Adapun dalil dan rujukan ekonomi Islam diantaranya adalah surat Al-Baqarah ayat 275, 282; Al-An’am ayat 152; Al-Isra: 35; Al-Muthaffiffin ayat 1-6; Al-Jumu’ah ayat 9 dan lain sebagainya. Sedangkan dalil dari hadis Nabi SAW satu diantaranya adalah:
مَنْ  اَمْسَى كَالاًّ مِنْ عَمَلِ  يَدِهِ  اَمْسَى مَغْفُوْرًا لَهُ

Artinya:
“Barang siapa yang di waktu sorenya merasa kelelahan karena kerja tanganya, maka di waktu sore itu ia mendapatkan ampunan.” (HR. Thabrani dan Baihaqi)
Lebih dari itu, seorang Fuqaha asal Mesir, Prof. M. Abu Zahra menyatakan ada 3 sasaran hukum Islam yang diantaranya mengatur ekonomi Islam. Tiga sasaran itu adalah:
1.      Penyucian jiwa agar setiap muslim bisa menjadi sumber kebaikan bagi masyarakat dan lingkungannya;
2.      Tegaknya keadilan dalam masyarakat.

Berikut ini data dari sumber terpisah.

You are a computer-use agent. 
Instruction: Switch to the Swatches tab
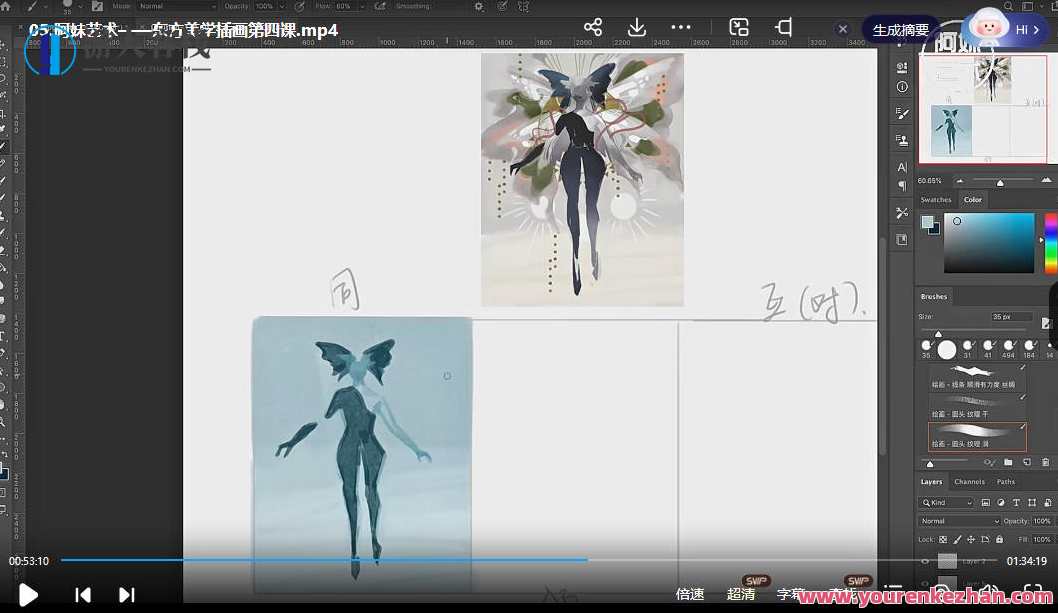[935, 199]
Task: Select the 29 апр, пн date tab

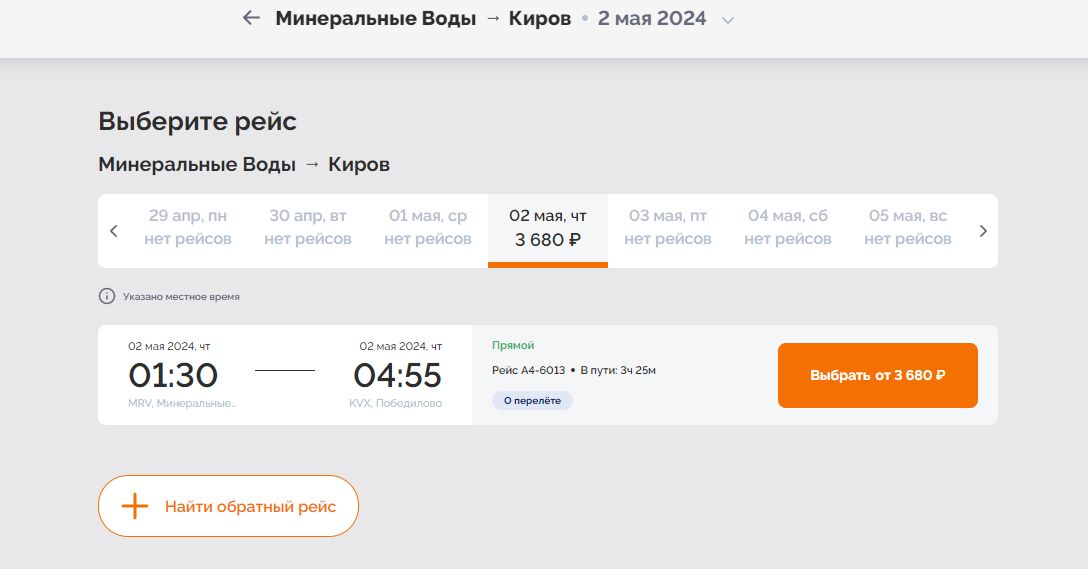Action: coord(188,228)
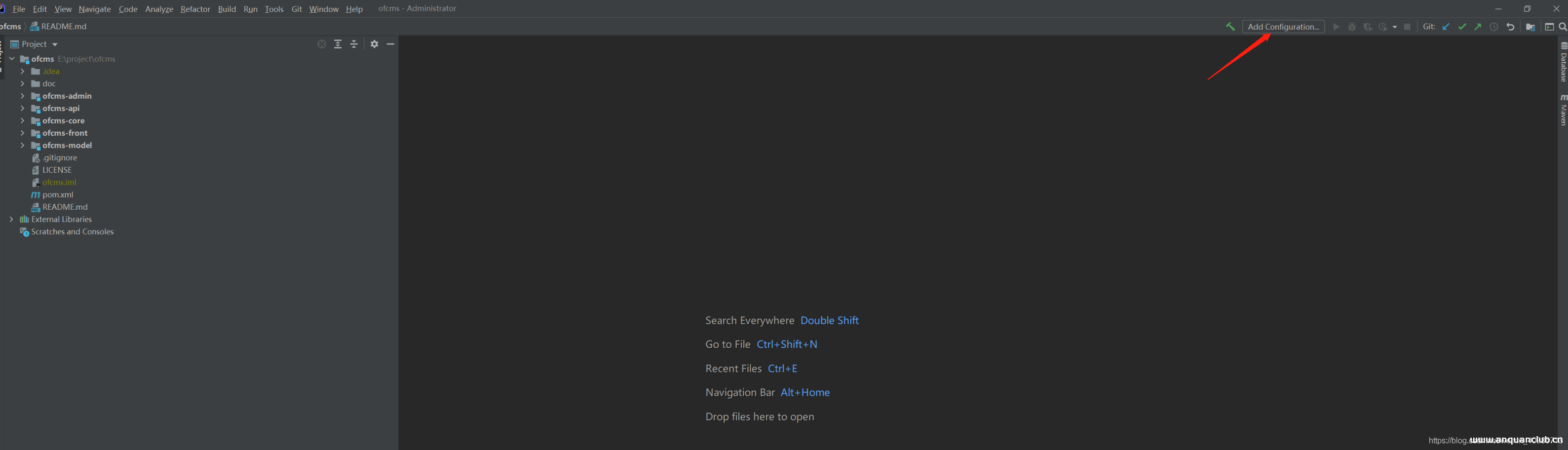Open Project panel settings gear
1568x450 pixels.
click(374, 44)
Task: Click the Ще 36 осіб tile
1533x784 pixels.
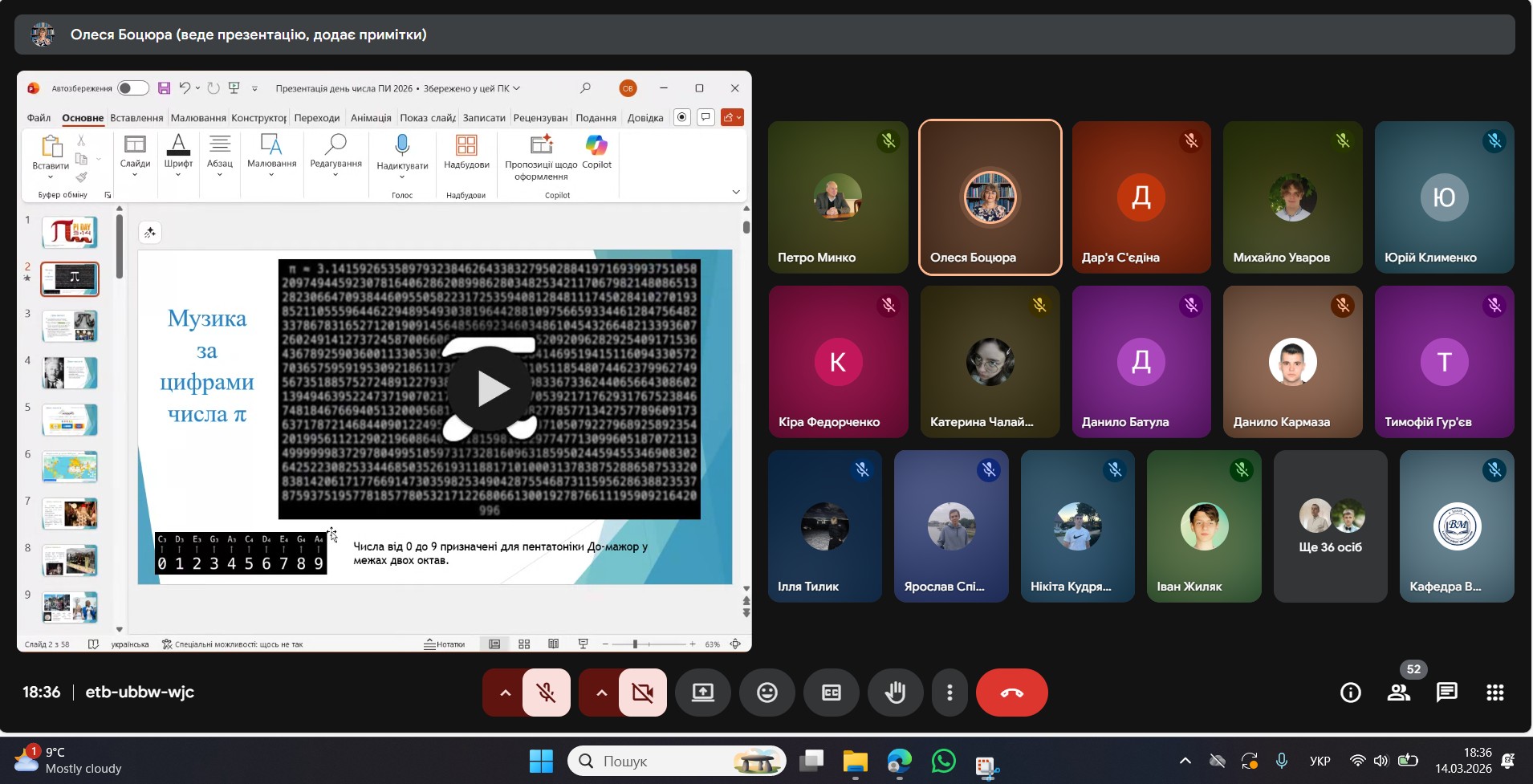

Keadilan yang dimaksud mencakup aspek kehiudupan di bidang hukum, muamalah, tanpa terkecuali ekonomi Islam;
3.      Tercapainya mashlahah (merupakan puncaknya). Para ulama menyepakati bahwa masalah yang menjadi puncak sasaran di atas meliputi 5 jaminan dasar, yaitu:
·         Keselamatan keyakinan agama (al-din);
·         Keselamatan Jiwa (al-nafs);
·         Keselamatan Akal (al-aql);
·         Keselamatan Keluarga dan keturunan (al-nasl);
·         Keselamatan Harta benda (al-mal).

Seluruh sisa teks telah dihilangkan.